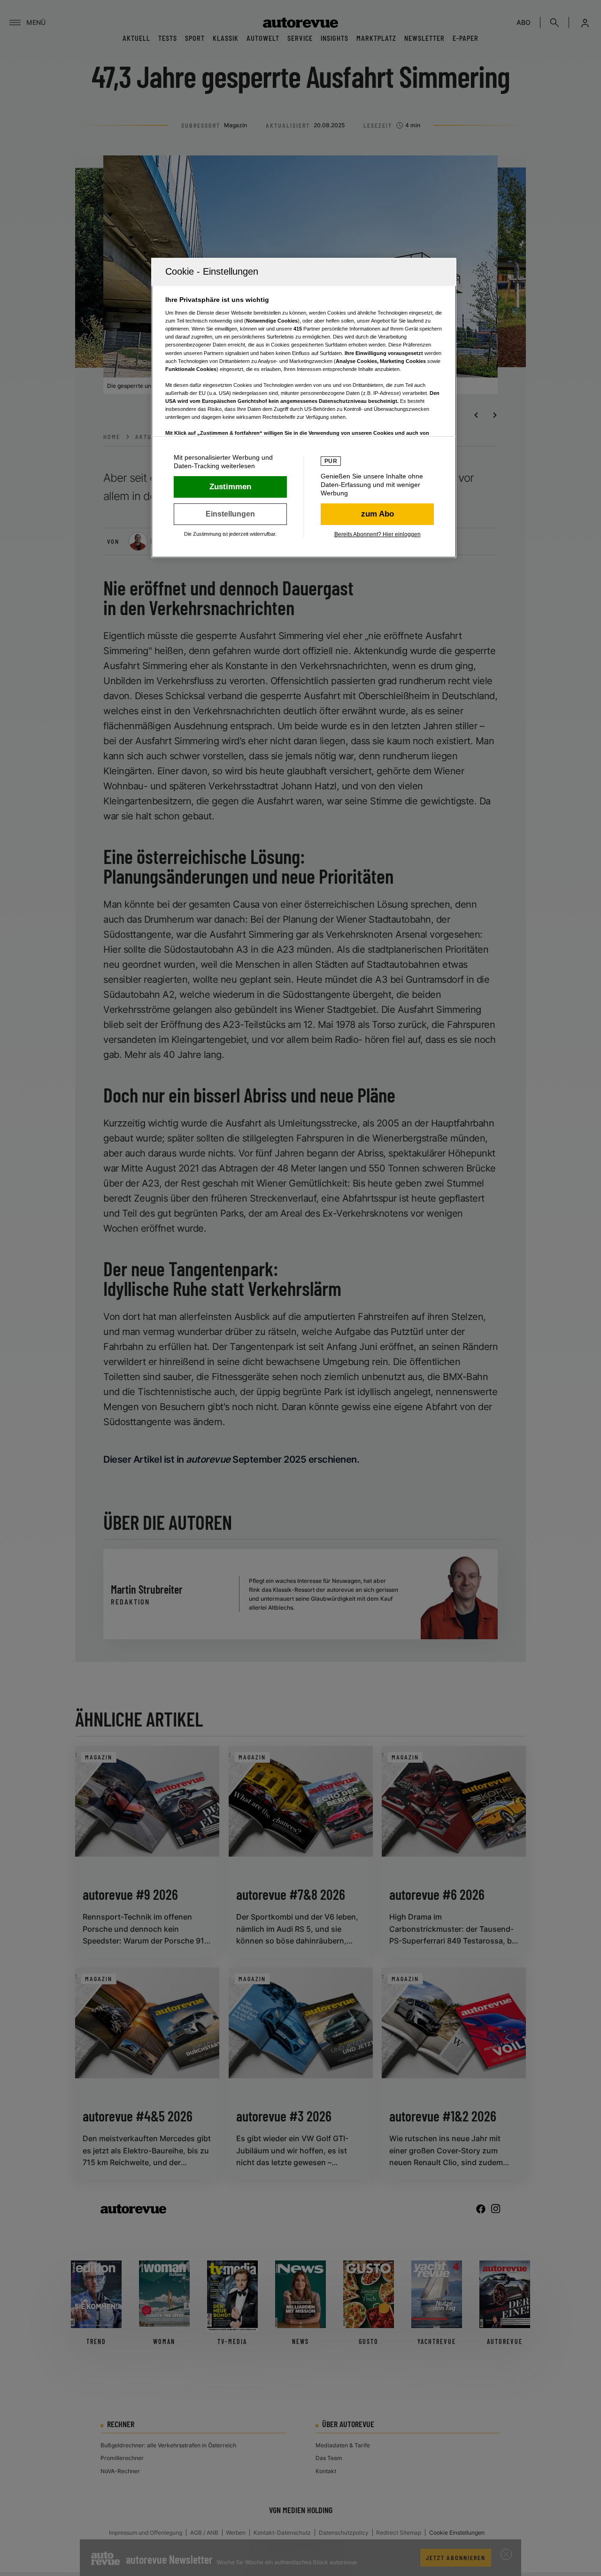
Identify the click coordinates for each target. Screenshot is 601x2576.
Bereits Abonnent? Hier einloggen (377, 534)
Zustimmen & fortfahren (230, 487)
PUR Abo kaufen (377, 514)
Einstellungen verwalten (230, 514)
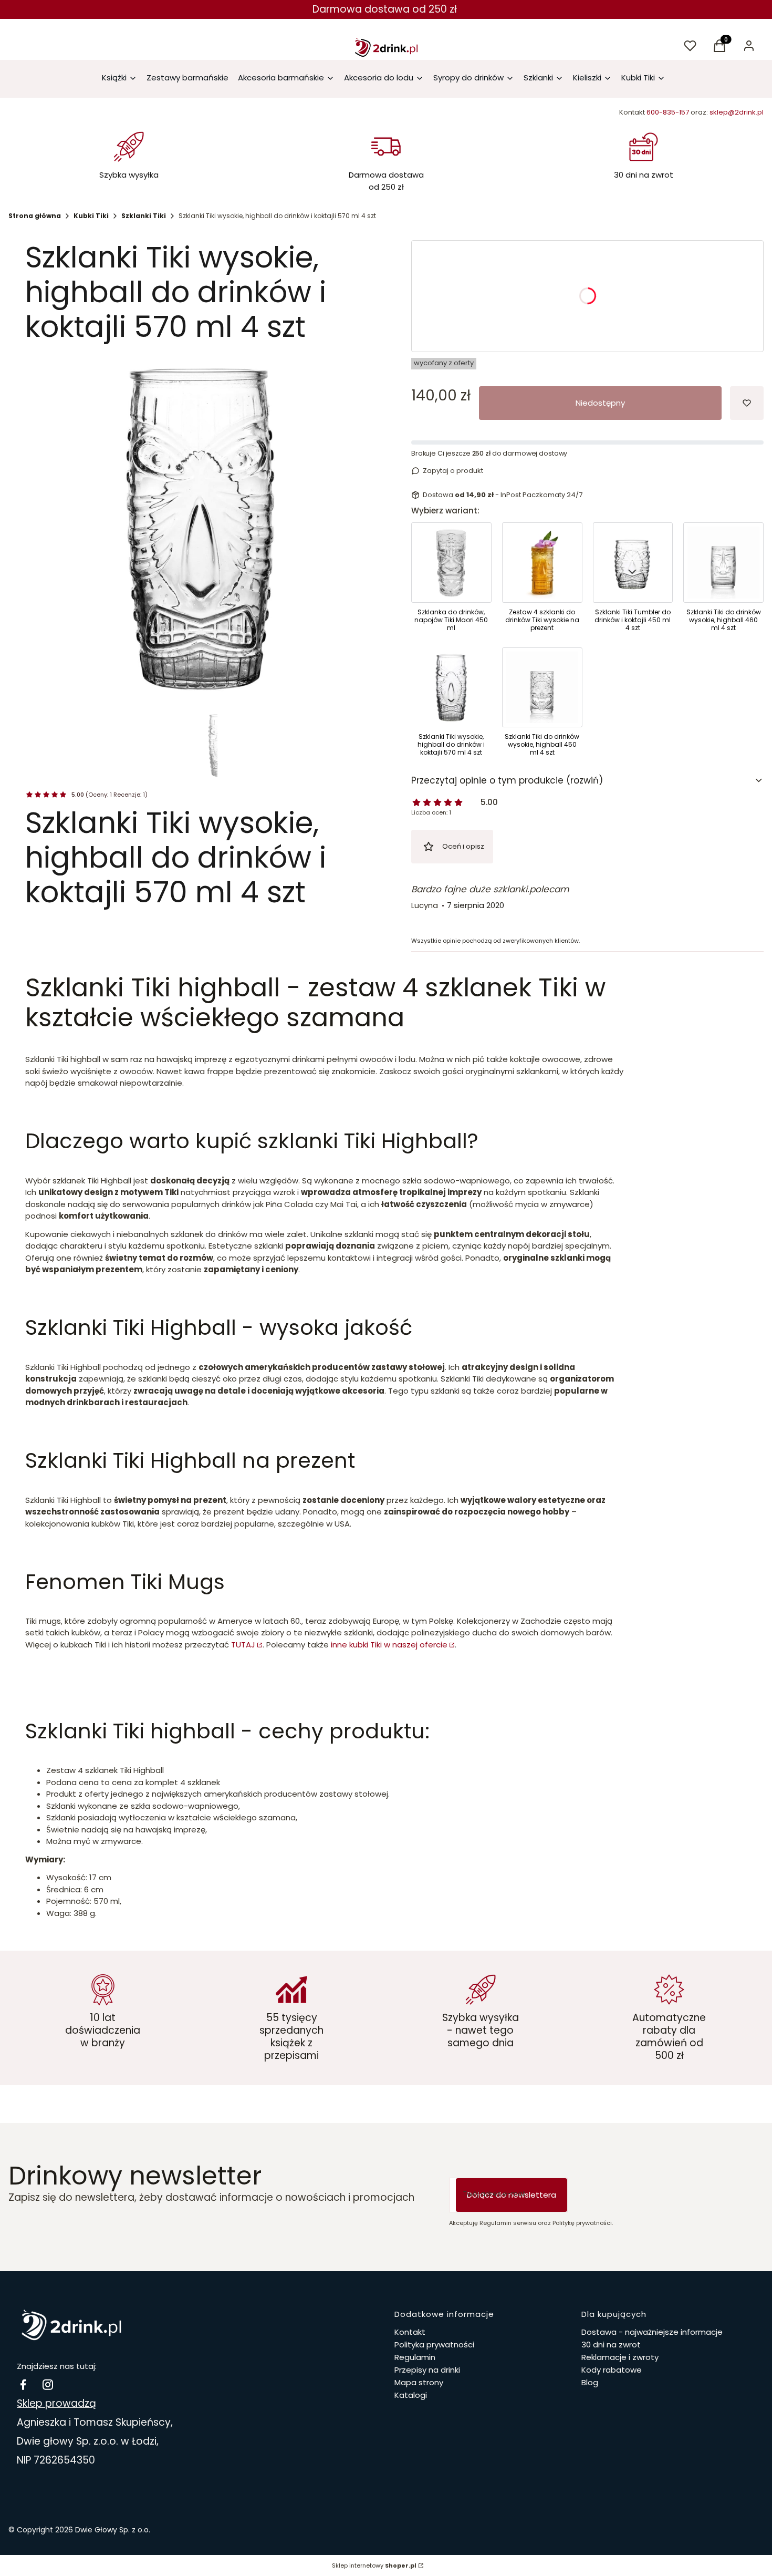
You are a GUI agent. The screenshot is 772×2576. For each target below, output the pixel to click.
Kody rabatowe (611, 2369)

+--

— What the task asks —
Here the lines from the one containing "Bereits Abonnent? Hier einloggen (377, 534)" through the end of the material are to be copied exactly, with the pictures omitted.

— Output of the exercise —
Bereits Abonnent? Hier einloggen (377, 534)
Zustimmen & fortfahren (230, 487)
PUR Abo kaufen (377, 514)
Einstellungen verwalten (230, 514)
You are a GUI agent. The screenshot is 772×2576. For each target below, output the pixel to click.
Kody rabatowe (611, 2369)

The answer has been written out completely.